=== Information shown ===
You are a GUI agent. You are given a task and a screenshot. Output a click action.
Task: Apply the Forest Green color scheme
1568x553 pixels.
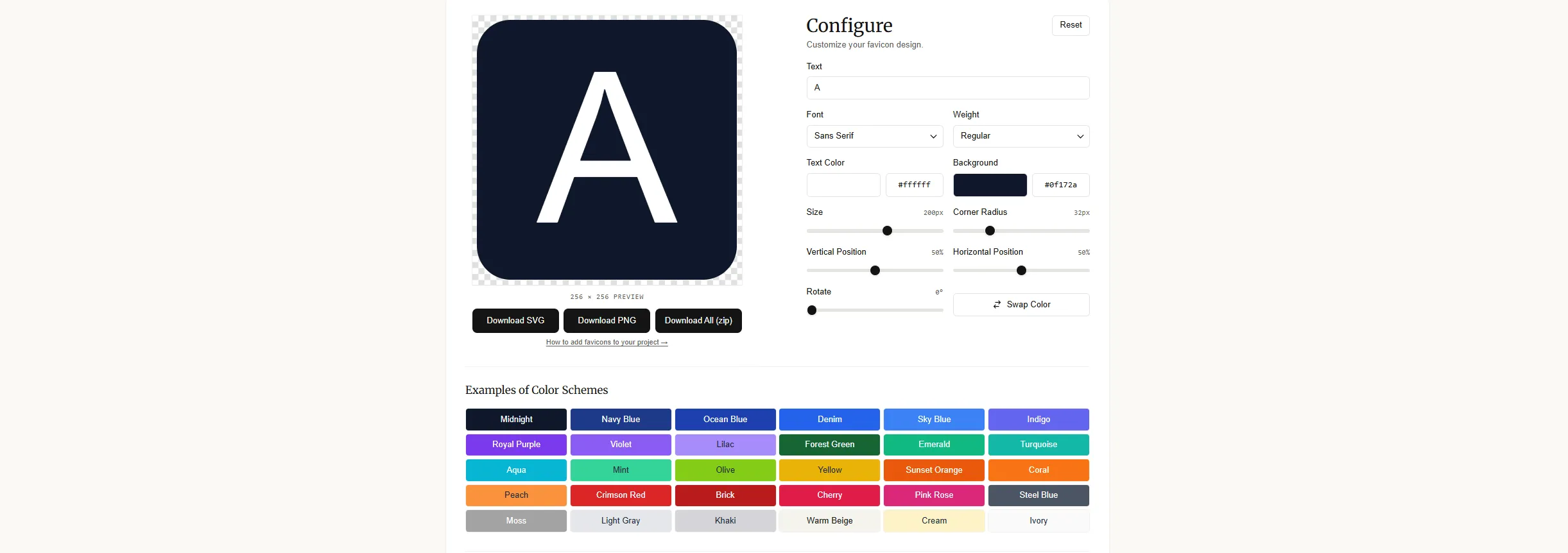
===
=== Information shown ===
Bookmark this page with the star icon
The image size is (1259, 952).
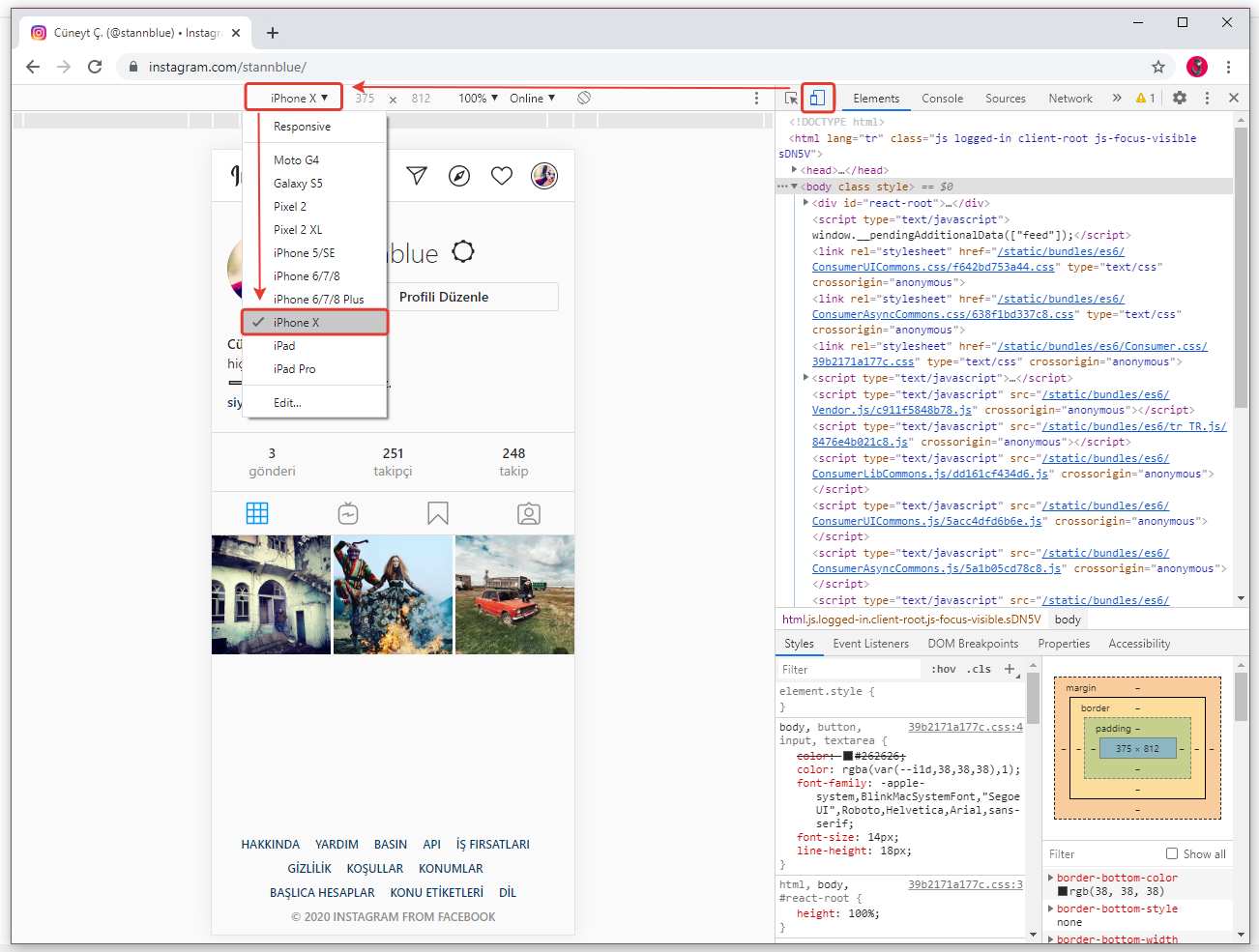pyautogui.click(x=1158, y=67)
===
Problem: Reproduce without alteration the lines of the entries, from the line containing "You are a GUI" through the line containing "1568x553 pixels.", including both of those lines.

Result for this exercise:
You are a GUI agent. You are given a task and a screenshot. Output a click action.
Task: Apply the Forest Green color scheme
1568x553 pixels.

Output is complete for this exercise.